- _AVAILABLE DATA_:
===

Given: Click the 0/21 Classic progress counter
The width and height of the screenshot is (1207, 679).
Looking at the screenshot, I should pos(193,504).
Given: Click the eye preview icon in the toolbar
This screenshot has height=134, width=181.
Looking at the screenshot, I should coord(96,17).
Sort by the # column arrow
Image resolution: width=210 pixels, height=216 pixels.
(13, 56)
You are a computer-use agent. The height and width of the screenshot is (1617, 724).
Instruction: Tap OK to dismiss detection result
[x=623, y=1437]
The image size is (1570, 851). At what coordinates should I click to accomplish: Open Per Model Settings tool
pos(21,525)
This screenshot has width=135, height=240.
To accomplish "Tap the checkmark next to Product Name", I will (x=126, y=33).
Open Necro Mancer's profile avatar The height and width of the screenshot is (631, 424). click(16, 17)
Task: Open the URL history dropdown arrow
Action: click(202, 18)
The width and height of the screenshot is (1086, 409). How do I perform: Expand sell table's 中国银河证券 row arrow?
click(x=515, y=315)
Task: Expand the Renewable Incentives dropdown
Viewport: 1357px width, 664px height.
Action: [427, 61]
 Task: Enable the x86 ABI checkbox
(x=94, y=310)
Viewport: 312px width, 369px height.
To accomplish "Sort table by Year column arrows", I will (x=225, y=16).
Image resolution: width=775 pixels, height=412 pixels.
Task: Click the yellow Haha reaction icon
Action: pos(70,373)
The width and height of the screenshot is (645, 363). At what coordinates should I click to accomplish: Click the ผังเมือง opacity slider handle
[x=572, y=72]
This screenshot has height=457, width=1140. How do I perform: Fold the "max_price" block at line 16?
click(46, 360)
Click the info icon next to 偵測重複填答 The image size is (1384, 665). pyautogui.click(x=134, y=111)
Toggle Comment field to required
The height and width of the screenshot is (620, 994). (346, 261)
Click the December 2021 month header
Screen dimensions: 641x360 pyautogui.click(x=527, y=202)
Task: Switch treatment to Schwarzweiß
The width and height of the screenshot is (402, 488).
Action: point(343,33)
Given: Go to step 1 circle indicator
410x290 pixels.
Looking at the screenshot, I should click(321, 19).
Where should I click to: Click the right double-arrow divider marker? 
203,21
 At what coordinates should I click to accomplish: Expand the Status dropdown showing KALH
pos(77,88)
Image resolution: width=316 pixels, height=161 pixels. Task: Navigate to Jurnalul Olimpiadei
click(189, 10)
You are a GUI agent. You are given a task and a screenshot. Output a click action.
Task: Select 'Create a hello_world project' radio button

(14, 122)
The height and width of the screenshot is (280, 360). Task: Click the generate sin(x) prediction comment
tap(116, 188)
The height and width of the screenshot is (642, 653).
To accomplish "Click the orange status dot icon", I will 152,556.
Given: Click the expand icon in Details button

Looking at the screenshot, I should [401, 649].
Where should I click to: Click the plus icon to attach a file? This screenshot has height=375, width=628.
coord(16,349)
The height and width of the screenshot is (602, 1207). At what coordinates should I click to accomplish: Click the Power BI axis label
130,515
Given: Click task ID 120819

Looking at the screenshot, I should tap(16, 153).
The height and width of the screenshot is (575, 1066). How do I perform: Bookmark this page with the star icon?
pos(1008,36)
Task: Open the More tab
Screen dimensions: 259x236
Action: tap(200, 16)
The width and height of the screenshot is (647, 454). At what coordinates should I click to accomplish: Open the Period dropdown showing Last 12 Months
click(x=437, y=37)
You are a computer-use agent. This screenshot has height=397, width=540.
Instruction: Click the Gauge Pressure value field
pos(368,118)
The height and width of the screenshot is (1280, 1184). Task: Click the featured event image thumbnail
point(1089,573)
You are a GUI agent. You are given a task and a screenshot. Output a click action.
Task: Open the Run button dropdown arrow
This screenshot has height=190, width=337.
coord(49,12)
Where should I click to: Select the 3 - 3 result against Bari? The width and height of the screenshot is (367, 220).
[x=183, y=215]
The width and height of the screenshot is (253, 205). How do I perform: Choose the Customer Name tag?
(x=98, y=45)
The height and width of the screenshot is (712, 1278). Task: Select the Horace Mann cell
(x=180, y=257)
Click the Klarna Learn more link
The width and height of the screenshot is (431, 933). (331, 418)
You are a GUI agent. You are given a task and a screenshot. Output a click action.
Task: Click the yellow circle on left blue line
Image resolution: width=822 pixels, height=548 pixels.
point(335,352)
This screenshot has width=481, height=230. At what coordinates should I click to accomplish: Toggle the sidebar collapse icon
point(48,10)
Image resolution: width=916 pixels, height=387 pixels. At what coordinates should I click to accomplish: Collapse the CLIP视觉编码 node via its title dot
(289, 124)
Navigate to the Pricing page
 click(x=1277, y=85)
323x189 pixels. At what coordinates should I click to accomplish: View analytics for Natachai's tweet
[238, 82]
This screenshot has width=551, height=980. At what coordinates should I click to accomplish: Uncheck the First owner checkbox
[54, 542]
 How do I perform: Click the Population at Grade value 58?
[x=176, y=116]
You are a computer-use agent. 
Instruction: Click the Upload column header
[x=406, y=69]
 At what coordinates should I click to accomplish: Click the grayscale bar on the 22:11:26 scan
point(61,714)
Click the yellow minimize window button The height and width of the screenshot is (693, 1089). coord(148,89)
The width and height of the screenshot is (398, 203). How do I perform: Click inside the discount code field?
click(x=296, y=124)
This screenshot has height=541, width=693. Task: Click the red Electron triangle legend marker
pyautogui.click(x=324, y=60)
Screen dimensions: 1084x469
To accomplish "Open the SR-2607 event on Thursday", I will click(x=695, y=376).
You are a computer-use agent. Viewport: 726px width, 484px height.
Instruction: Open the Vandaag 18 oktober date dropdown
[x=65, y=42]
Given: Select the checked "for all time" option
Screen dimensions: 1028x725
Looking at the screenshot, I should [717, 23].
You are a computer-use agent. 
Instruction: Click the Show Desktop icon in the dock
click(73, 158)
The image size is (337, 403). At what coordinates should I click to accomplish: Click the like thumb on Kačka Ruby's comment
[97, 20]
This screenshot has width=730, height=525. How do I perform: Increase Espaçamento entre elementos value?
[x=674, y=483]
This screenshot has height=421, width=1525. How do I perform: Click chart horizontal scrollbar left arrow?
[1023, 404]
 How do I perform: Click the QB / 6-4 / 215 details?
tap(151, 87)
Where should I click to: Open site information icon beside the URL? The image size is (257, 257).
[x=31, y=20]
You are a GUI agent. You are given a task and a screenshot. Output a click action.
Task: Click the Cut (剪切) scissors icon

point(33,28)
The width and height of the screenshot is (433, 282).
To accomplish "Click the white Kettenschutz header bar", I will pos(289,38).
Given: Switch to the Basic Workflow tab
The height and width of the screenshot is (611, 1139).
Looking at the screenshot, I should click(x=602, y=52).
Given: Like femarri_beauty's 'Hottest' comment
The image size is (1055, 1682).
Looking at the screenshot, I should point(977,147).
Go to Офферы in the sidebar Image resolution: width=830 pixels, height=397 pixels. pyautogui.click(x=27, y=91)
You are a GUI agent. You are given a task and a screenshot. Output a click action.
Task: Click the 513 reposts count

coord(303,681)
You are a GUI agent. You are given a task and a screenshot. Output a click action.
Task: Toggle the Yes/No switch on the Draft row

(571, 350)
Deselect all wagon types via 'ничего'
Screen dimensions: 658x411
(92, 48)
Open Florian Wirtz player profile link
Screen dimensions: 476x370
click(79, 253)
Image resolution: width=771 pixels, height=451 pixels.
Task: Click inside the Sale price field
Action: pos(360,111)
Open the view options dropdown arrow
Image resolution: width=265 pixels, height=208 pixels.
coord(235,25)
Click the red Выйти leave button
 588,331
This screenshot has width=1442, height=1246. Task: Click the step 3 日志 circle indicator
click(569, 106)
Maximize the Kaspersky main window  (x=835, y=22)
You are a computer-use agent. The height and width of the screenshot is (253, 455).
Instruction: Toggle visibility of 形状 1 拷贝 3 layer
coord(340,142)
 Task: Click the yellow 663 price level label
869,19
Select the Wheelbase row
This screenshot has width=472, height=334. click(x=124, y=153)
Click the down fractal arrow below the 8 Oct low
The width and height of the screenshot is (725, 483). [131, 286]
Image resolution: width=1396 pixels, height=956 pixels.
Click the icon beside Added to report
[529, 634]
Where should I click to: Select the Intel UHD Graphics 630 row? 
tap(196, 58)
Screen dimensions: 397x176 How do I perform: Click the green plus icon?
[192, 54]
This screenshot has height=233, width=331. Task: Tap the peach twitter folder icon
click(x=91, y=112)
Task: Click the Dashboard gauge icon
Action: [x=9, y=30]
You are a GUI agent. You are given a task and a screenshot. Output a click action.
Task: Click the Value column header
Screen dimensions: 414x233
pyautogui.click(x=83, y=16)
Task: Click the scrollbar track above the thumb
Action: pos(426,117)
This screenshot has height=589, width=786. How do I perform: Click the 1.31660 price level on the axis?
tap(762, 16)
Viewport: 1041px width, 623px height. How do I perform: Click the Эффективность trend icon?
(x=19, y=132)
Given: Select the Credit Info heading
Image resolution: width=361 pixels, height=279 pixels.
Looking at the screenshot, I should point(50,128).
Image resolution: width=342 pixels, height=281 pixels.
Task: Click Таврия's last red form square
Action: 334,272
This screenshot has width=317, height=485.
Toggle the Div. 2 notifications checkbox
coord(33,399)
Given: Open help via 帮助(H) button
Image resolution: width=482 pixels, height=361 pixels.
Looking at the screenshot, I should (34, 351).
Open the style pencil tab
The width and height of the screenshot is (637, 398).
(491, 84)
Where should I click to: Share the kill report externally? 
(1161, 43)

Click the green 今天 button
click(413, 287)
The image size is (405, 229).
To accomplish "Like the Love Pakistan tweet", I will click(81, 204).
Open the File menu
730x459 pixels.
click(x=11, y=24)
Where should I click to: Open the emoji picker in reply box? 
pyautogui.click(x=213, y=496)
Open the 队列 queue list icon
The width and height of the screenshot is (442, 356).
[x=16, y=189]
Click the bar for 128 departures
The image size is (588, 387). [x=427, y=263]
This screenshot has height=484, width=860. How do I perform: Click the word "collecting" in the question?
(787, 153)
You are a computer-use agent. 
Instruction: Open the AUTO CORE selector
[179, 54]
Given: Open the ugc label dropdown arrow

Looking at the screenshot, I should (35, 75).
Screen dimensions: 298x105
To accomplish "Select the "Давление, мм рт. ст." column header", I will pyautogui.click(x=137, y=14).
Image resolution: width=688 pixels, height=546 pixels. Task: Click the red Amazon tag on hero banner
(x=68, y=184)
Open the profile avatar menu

===

- _EXERCISE_: Filter the listing above, keeping only the lines with "menu".

- _ANSWER SPACE_:
Open the File menu
Open the profile avatar menu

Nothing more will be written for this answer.